After you start doing this, you’ll never notice the savings portion missing. You just come to expect a smaller paycheck each week (essentially you’re paying yourself the remainder after savings). Then, when it’s time to make a big capital purchase, or an unforeseen expense arises, you won’t have to worry about where the money will come from.


  1. Kevin

    August 15, 2010
    3:06 PM

    I understand your suggestion about direct deposit.My issue is that I am catching up on overdue bills and putting that 10% away would make difficult to cover the bill payments,and even now without putting away the 10% after I pay the bills I have no spending money left for myself. Do you have any suggestions?

  2. Shawn

    August 15, 2010
    4:23 PM

    I hear you Kevin. But you are probably getting a better ‘return’ by paying off any interest bearing debts (esp. credit cards) right now than putting money in a savings account.

  3. Darrell Place

    July 4, 2011
    8:59 AM

    Kevin & Shawn are both right and wrong at the same time.

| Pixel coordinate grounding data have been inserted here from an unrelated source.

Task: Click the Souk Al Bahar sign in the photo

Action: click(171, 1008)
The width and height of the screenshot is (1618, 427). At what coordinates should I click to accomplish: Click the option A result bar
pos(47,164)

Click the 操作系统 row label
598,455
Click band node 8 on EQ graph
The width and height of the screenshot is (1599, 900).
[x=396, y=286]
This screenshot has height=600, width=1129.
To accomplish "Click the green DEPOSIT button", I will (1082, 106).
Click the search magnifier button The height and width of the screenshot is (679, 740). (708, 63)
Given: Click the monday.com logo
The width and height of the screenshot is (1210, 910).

I have discovered paying down the high interest debts & not saving is a catch 22. You’re paying down the credit card bills and feeling good. The first unexpected expense – car repair – family emergency, you need to use the credit card again as you STILL haven’t started saving. It become a viscous circle. If you can’t start out at 10% start small. Say four percent, 2% into long term savings & 2% into an emergency fund. Increase it by 2% every three to six months until you reach your goal.

  4. elkbark

    September 25, 2012
    9:22 AM

    I use a similar method but there’s a twist that makes the concept work even better for me.

    I have DD accounts setup.
    1) Checking Account — Fixed $$ amount needed to support my living expense budget

    2) Brokerage Account/Savings — variable amount that is the difference between Net pay and my fixed $$ amount going to checking.

    The beauty of this approach is that I automatically save any bonuses and pay raises, and if I want to increase my budget/spending, it has to be a conscious decision to either transfer money from savings to checking or a conscious decision to change my DD setup. There’s not mindless inflation of my spending just because “the money is sitting there” or the “income went up”.

    Note this Net pay value is after all of the automatic deductions for 401K & IRA.

  5. elkbark

    September 25, 2012
    9:27 AM

    The difference between your approach and my approach is this:

    Twincommas says, “Automatically set aside a fixed amount of savings, and the rest is spending.”

    I say, “Automatically set aside a fixed amount of spending, and the rest is savings.”

    Both approaches are vastly superior to manually deciding what is savings and what is spending, but I think it is clear that my suggestion leads to more spending discipline, and has some built-in savings escalation.

  6. Fossy

    September 28, 2012
    6:37 PM

    Kevin, one word – downsize. I did this recently and it was so liberating. I haven’t even needed to work full time any more and feel so much more in control of my finances. I moved into a smaller house where I simply couldn’t have a lot of stuff and didn’t use as much electric etc. At the end of the day if you have need of more money than you have coming in, you either need higher earnings (not always easy!) or lower outgoings, and realising what you really _need_ in life is rewarding in itself. I appreciate this is quite a simplistic view. Patience and a regular plan to cut into those bills will gradually pull you in the right direction. Good luck.

  7. Oday

    October 4, 2012
    9:16 PM

    As long as you spend less than what you earn and have a personal budget (that includes savings) you can never go wrong. The first step in staying out of debt is to shred all of your credit cards and throw them in the trash where they belong. Then try the envelope system. Label a few envelopes with categories out of your budget; entertainment, SAVINGS, food, gas, etc. Fill each envelope with however much (cash) you want to spend for the month (or week). Whenever you need to make a purchase, pull money out of the appropriate envelope. It’s a simple, easy, and almost foolproof way to limit your spending and save money.Once your budget is in place and your spending is under control, you’ll have a much easier time avoiding debt.